Indigenous Affairs Minister Ken Wyatt has flagged an urgent review of state and federal heritage-protection laws.(ABC News: Evan Morgan)
A Rio Tinto representative has expressed deep regret over the incident to the Federal Indigenous Affairs Minister, Ken Wyatt, in a private conversation.
Mr Wyatt has flagged an urgent review of state and federal heritage-protection laws.
WA’s Treasurer and Aboriginal Affairs Minister, Ben Wyatt, says the WA Government is hoping to modernise the Aboriginal Heritage Act.
And Burchell Hayes, a traditional owner of the Puutu Kunti Kurrama people, said his people were sad that something they had a deep connection to had been destroyed. 
“We can’t undo what’s already happened, but what we can do is try and go back to Rio Tinto and talk to them on how we can protect the remaining sites in that area,” he said.
Who decides what’s valuable?
Economists have long had trouble defining what’s “valuable”.
In the capitalist system, if a price hasn’t been found for something it’s often accorded no worth.
There’s an argument that a powerful way of stopping environmental destruction, and encouraging cultural preservation, is to put a price on “natural capital” so the system recognises its value.
But others say that type of thinking is morally wrong and intellectually vacuous.
Where does that leave us?
It makes one think of a story from World War II.

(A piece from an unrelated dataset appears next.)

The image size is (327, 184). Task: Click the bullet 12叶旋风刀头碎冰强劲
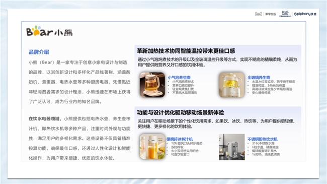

In the final days of the German occupation of Paris, a German general called Dietrich von Choltitz, the last Nazi governor of the city, refused a direct order from Adolf Hitler to obliterate major landmarks in the city.
If it weren’t for his disobedience, the Eiffel Tower, the Notre Dame, and other buildings and bridges would have been blown to smithereens.
Why didn’t he do it?
He believed Hitler had become insane by that stage and the destruction would have been militarily futile.
But he also had an affection for the city’s history and culture.